__Reading text__:
So, no, publishers and journalists cannot lie whenever they feel like it. As Dominion has shown in this case, there are major costs for the kind of irresponsibility we saw from Fox News.
Finally, several readers reached out with some version of this question:
Why didn’t Dominion demand an apology from Fox News?
I’ll let John Poulos, co-founder and the chief executive of Dominion Voting Systems, answer that one. In a guest essay for The New York Times, Poulos wrote about the settlement agreement. He wrote, “What was missing was an apology, so I myself drafted one for it that I thought would be appropriate to include. When I read it to my business partner, he asked what I thought about mandating Fox issue an apology that would be forced, insincere and limited. At that moment, I threw my draft in the garbage.”
Poulos wrote that Fox News acknowledged what Dominion needed Fox to acknowledge: spreading false claims comes with a huge price tag.
“Even so,” Poulos wrote, “nothing can ever fully compensate for what happened. The stain on my company’s reputation and our employees’ and customers’ emotional scars can only fade. They won’t ever vanish. If we could, we would trade it all in a heartbeat to go back in time to get our reputation back. But I take solace in the fact that the public has seen the enormous mountain of evidence proving what Fox did, and Fox paid dearly for it.”
One more question
The Associated Press’ excellent media reporter David Bauder addressed one other question in his story, “Will Fox settlement alter conservative media? Apparently not.”
Bauder writes, “Experts doubt the settlement will lead to much of a course correction in conservative media, save for a little less specificity to avoid future lawsuits.”
Bauder has a slew of details in his story, which I strongly recommend.
An incitement of violence
Appearing on Sunday’s “Inside with Jen Psaki,” New York Democratic Congresswoman Alexandria Ocasio-Cortez said it “would have been better” if the Dominion-Fox News trial had gone to verdict.
Ocasio-Cortez told Psaki, “What would have been best for the country, would have been to demand (an apology) and to not settle until we got that.” She added, “We have very real issues with what is permissible on air. We saw that with Jan. 6 and we saw that in the lead-up to Jan. 6 and how we navigate questions — not just a freedom of speech but also accountability for incitement of violence. This is the line that we have to really explore through law as well.”
Ocasio-Cortez said, “When you look at what Tucker Carlson and some of these other folks on Fox do, it is very, very clearly incitement of violence. Very clearly incitement of violence.”
The consequences of right-wing media
The grandson of the white Kansas City man who shot a Black teenager for knocking on the wrong door said he “wasn’t shocked” when he heard the news, adding, “I believe he held — holds — racist tendencies and beliefs.”
Andrew Lester, 84, shot 16-year-old Ralph Yarl in front of his door two weeks ago. Yarl was trying to pick up his younger siblings, but knocked on 1100 NE 115th Street instead of 1100 NE 115th Terrace. Lester has been charged with two felonies. Yarl is recovering at home.
Among the disturbing comments Lester’s grandson, Klint Ludwig, made to CNN about his grandfather was that right-wing TV was often “blaring in his living room.” He said he and his grandfather drifted apart after his grandfather embraced many of the conspiracy theories often stoked by right-wing media, including false conspiracies about elections, COVID-19 and Dr. Anthony Fauci.
Ludwig said, “He couldn’t handle being pushed back on, and at a certain point, we kind of lost touch. I think it was more of his choice than mine.”

__Dataset excerpts__:
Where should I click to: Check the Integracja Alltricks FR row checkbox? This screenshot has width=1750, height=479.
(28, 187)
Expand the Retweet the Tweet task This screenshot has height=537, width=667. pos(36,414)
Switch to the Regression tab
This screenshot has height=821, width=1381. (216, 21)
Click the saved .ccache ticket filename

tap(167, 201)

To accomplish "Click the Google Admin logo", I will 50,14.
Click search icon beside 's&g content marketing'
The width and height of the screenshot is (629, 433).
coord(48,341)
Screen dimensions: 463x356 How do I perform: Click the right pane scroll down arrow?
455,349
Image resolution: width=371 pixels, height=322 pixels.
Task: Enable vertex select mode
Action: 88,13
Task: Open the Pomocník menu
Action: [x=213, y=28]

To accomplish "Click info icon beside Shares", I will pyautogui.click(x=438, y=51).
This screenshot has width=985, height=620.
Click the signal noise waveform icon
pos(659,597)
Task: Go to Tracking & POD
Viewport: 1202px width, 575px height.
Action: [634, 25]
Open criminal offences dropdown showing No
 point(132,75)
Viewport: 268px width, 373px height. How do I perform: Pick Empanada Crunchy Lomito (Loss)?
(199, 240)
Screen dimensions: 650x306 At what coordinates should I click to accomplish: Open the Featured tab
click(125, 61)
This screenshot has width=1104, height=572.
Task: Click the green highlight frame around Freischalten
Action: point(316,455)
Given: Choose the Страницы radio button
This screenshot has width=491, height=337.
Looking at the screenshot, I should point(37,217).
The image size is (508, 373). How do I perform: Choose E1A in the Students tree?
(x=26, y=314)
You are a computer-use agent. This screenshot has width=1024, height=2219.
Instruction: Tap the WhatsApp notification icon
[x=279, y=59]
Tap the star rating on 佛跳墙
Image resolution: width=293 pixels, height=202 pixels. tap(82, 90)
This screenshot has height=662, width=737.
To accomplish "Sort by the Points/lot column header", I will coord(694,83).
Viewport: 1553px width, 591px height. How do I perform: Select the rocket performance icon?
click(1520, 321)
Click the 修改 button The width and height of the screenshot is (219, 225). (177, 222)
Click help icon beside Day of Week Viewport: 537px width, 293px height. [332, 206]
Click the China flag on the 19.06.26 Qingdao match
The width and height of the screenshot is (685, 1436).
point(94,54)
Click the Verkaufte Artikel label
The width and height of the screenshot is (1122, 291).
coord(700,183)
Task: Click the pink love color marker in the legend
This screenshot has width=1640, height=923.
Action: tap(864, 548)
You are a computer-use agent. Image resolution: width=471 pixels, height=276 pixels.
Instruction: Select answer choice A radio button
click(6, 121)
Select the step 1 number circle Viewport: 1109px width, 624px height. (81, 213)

__Tasks to complete__:
**A.** Please quote the stretch of the column on the Fox News settlement from "So, no, publishers" through "from Fox News?".
**B.** According to the column on the Fox News settlement, what did John Poulos do with the apology he had drafted?
The entries have no connection to the column on the Fox News settlement.

__Answers__:
**A.**
So, no, publishers and journalists cannot lie whenever they feel like it. As Dominion has shown in this case, there are major costs for the kind of irresponsibility we saw from Fox News.
Finally, several readers reached out with some version of this question:
Why didn’t Dominion demand an apology from Fox News?

**B.** He threw his draft in the garbage.